The 7-Eleven Fuel app suffered a data breach in Australia last week that exposed users’ personal details. The app uses customer location and pricing data to help drivers find the best gas prices at local 7-Elevens, and lock in the low prices by prepaying.

A customer reported the breach to 7-Eleven when he discovered he was able to view another customer’s information, including name, email address, phone number, birthdate, and account balances upon opening the app. After logging out of the app and logging back in several times, he was able to access the account details and personal data of multiple customers.

7-Eleven responded by taking down the app for maintenance. It is now back up, and 7-Eleven has stated they are investigating the root cause of the issue. It is unclear how many customers may have been affected before the breach was discovered and fixed, or what the long-term consequences for consumers will be.

This news follows a July app data breach that allowed criminals to rack up $510,000 in fraudulent charges to the apps of 900 Japanese 7-Eleven customers. That breach was caused by a poorly-designed login screen that allowed hackers to request password reset links to email addresses not associated with the account. 7-Eleven has promised to compensate all customers for lost funds.

While these hacks occurred in Australia and Japan, and there’s currently no word of U.S. customers being affected, other app hacks have occurred in the United States. One of the most recent data breaches exposed the information of 4.9 million DoorDash consumers, merchants, and drivers. Also, the Uber data breach that exposed 57 million files containing customer and driver personal data.

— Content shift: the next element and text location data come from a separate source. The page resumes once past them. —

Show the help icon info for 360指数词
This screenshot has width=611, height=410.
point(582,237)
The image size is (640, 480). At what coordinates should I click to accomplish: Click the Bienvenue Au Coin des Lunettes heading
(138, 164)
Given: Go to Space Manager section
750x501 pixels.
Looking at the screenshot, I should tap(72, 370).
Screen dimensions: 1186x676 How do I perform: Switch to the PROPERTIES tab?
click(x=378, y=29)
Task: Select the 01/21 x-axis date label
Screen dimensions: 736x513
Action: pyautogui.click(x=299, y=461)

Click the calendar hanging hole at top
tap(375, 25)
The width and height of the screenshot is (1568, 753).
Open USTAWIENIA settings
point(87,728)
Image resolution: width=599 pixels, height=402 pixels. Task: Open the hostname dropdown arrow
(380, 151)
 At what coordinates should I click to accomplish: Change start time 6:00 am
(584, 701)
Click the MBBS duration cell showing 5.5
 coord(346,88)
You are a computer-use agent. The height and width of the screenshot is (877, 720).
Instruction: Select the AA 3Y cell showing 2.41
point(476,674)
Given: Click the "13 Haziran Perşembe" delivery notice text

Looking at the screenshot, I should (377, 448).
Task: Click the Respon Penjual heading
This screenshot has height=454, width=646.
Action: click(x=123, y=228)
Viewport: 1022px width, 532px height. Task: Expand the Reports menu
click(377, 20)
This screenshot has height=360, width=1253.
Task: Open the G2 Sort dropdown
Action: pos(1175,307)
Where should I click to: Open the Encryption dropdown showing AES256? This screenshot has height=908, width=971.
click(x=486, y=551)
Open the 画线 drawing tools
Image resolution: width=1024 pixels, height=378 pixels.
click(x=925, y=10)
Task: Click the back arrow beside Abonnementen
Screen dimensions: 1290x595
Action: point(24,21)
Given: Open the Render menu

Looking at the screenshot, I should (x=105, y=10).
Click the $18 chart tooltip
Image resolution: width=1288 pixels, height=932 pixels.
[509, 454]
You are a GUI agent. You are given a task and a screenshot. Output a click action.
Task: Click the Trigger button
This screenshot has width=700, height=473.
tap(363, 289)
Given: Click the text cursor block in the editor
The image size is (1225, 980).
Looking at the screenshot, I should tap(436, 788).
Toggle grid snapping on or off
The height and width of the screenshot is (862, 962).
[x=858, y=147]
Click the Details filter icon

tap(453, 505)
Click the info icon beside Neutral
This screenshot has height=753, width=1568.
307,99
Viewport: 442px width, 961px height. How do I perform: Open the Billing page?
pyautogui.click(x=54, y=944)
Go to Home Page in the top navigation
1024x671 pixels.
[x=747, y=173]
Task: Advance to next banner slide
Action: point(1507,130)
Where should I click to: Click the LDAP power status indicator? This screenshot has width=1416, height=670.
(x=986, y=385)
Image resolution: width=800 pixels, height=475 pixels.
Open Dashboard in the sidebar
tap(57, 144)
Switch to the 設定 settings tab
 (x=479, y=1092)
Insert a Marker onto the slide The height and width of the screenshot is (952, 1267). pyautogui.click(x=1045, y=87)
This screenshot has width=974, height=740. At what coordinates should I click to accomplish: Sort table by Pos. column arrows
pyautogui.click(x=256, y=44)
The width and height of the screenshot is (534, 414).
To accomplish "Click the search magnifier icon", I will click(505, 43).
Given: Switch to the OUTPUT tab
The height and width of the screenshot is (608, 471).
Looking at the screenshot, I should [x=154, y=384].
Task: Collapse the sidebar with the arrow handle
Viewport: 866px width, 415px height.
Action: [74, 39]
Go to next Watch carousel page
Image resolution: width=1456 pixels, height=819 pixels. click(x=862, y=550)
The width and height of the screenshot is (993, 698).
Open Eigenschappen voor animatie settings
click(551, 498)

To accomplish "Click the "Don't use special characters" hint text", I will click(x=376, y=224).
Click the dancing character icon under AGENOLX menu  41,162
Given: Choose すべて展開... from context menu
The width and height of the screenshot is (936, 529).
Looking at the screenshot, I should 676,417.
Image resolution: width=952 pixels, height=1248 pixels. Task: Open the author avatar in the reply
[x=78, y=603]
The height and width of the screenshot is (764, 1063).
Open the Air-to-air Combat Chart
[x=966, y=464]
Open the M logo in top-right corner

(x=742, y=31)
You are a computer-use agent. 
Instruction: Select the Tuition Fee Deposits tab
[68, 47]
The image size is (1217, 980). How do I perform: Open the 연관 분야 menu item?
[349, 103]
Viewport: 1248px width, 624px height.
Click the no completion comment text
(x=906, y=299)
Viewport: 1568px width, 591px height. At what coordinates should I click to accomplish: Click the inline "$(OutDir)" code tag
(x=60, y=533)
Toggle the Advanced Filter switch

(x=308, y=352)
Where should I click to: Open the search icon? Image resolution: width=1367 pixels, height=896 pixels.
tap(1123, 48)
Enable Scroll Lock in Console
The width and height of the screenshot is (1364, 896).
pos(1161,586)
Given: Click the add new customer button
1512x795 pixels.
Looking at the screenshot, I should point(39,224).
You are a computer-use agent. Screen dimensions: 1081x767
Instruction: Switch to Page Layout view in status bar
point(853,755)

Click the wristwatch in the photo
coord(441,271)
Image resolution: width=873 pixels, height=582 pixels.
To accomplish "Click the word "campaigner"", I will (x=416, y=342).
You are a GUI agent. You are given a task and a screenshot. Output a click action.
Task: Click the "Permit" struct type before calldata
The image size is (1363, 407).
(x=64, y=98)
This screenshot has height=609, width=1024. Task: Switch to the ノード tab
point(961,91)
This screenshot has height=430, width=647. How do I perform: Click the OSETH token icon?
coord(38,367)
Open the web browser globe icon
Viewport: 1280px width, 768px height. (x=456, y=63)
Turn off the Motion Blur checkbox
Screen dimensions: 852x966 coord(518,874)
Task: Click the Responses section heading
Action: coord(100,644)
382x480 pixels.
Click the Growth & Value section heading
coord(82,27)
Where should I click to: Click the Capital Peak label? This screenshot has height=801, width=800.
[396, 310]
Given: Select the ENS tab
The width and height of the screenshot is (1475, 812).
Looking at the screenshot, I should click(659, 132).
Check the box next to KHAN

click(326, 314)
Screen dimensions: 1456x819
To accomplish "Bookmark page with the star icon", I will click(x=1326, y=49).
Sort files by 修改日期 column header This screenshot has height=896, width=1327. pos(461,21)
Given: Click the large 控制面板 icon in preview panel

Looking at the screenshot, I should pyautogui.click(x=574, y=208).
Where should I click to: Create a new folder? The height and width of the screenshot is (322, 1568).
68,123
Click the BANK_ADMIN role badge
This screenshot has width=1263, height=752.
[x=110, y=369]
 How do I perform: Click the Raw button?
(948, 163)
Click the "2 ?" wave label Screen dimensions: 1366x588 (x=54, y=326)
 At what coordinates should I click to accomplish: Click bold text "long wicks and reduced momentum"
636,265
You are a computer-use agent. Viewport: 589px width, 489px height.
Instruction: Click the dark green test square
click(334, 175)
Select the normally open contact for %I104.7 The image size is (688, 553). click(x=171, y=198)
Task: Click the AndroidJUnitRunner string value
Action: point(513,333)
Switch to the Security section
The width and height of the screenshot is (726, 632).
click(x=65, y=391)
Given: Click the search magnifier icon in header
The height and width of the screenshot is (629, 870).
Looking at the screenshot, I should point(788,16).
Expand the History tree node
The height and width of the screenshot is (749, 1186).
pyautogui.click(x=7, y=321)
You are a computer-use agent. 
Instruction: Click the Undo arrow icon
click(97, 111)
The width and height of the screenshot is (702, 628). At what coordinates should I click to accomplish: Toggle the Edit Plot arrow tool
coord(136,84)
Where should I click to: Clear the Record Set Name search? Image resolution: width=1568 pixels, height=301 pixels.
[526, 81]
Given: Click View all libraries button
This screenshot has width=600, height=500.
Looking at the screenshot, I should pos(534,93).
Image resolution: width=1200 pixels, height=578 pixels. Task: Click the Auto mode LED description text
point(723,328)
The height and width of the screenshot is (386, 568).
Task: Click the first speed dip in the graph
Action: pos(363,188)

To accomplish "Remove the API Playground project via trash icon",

How to Protect Yourself After a Data Breach 

These app hacks demonstrate the risks involved with entrusting your personal data with a third party. To protect yourself from data breaches, it pays to follow these best practices:

  • Be mindful of the apps and companies you share your personal data with. Just because a company is well known or highly respected doesn’t mean it will be able to protect your information as diligently as you do.
  • Freeze your credit reports with all three credit bureaus. This prevents hackers and criminals from using personal data to open fraudulent accounts in your name, damaging your credit score.
  • Monitor your account activity – including bank accounts, credit cards, and third-party apps – to ensure that no fraudulent charges or transactions have taken place.
  • Monitor your credit and identity, so you’re aware of any changes to your credit. Inaccurate information could be a sign of identity theft.
  • Don’t click any unexpected links or download attachments without verifying them first.